*ACTIVITY*.
In the entries that follow, how many lines include "with"? Give the number and nothing else.

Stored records
☆ ☆ ☆ ☆ ☆

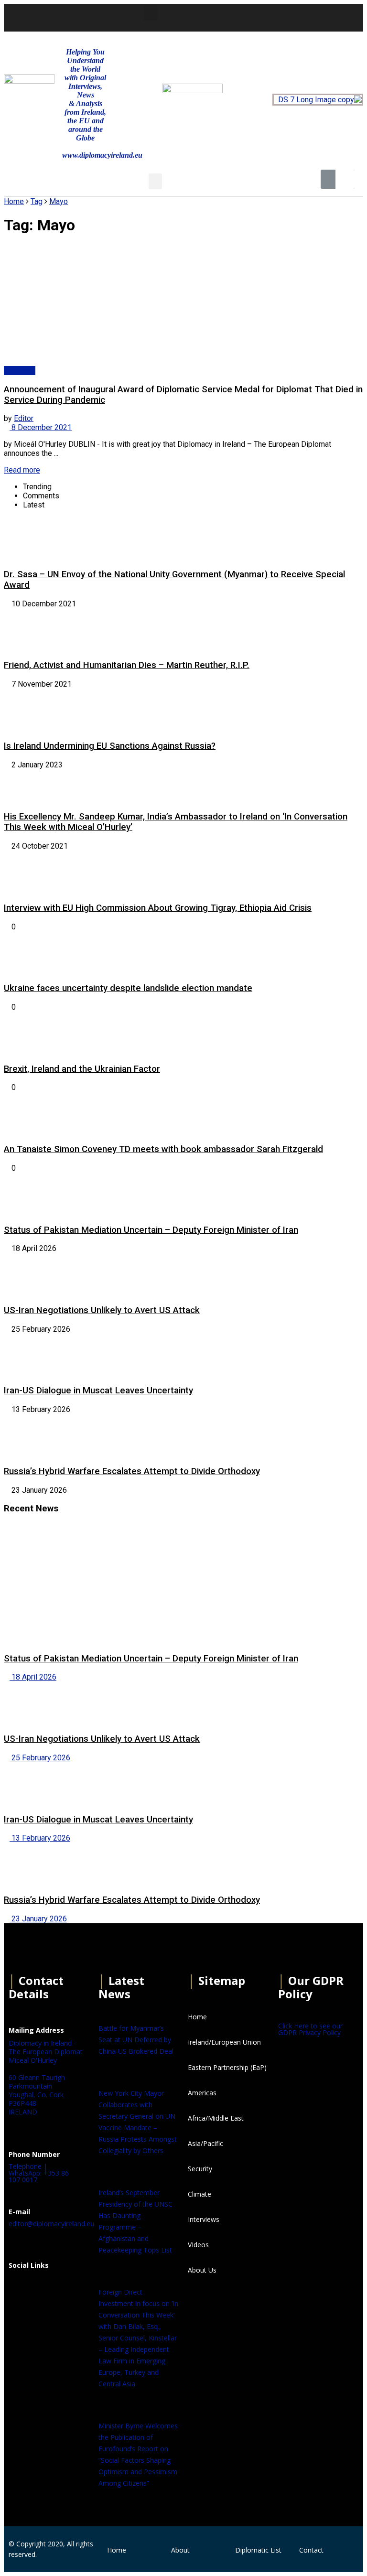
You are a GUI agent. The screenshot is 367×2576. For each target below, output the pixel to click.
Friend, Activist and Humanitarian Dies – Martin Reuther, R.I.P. (126, 665)
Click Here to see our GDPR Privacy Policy (310, 2029)
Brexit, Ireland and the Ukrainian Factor (82, 1069)
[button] (150, 13)
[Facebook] (20, 2289)
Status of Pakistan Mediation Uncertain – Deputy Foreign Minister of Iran (151, 1230)
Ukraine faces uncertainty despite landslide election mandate (128, 988)
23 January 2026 (38, 1918)
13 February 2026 (40, 1838)
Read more (22, 469)
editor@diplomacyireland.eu (51, 2223)
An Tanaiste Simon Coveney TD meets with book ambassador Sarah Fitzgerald (163, 1149)
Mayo (58, 201)
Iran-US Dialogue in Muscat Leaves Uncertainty (98, 1390)
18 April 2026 (33, 1676)
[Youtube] (285, 17)
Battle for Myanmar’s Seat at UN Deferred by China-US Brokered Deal (135, 2040)
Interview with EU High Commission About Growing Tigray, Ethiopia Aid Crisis (158, 908)
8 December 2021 (41, 427)
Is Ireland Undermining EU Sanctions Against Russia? (110, 746)
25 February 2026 (40, 1757)
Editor (23, 418)
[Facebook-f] (234, 17)
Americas (19, 370)
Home (14, 201)
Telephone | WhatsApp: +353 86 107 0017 (39, 2173)
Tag (37, 201)
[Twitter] (259, 17)
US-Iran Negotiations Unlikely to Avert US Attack (102, 1310)
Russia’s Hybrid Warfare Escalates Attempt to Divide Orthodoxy (132, 1471)
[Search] (345, 179)
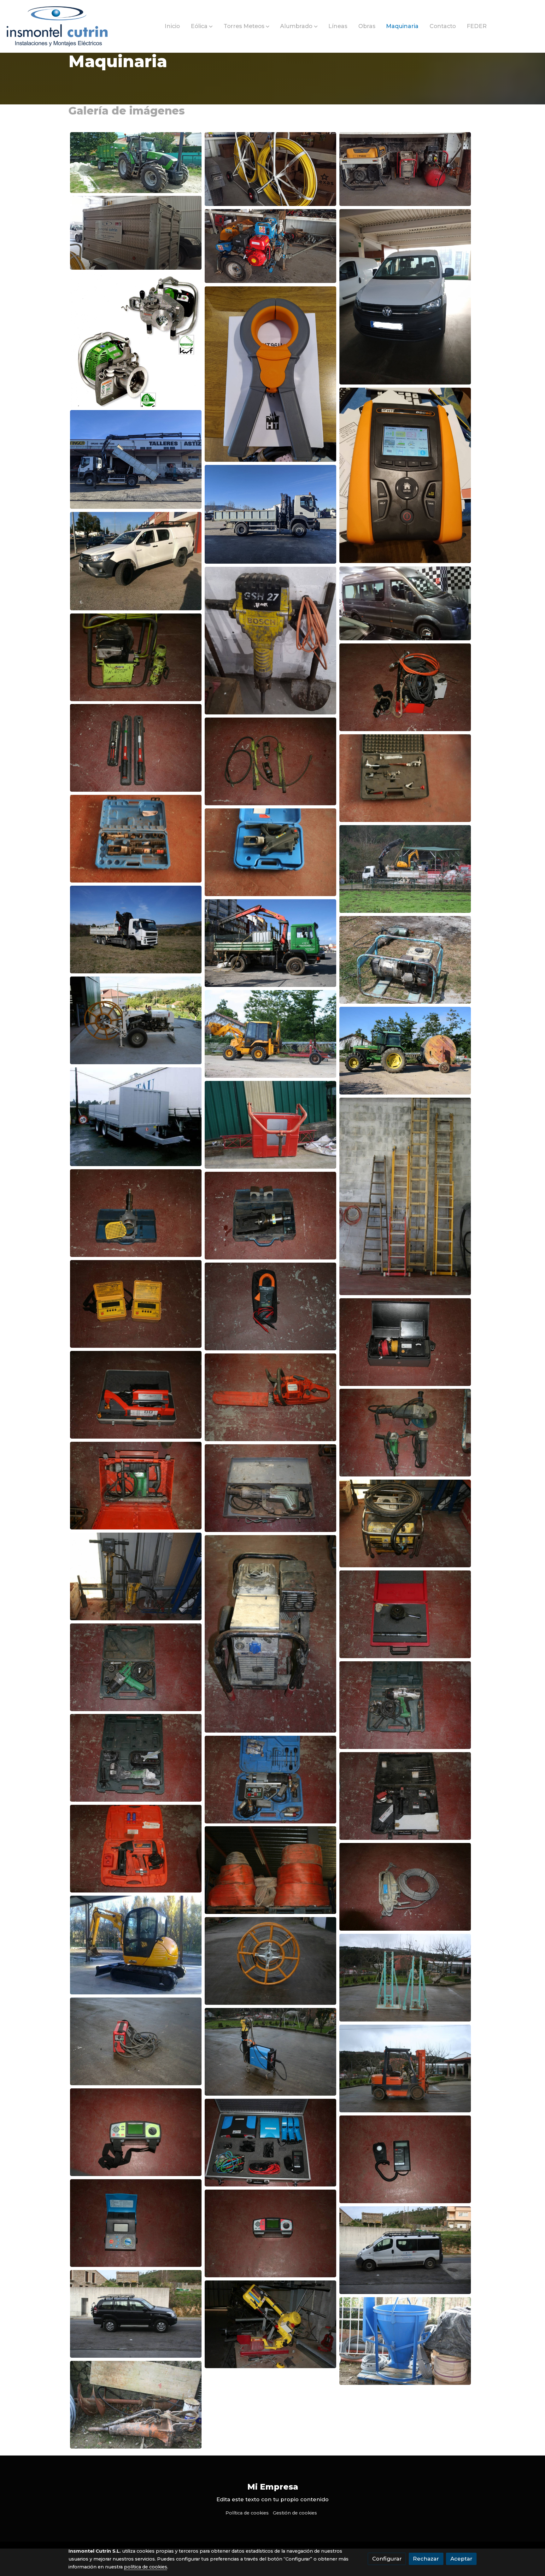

☆ ☆ ☆ ☆ ☆

*RESULT*.
2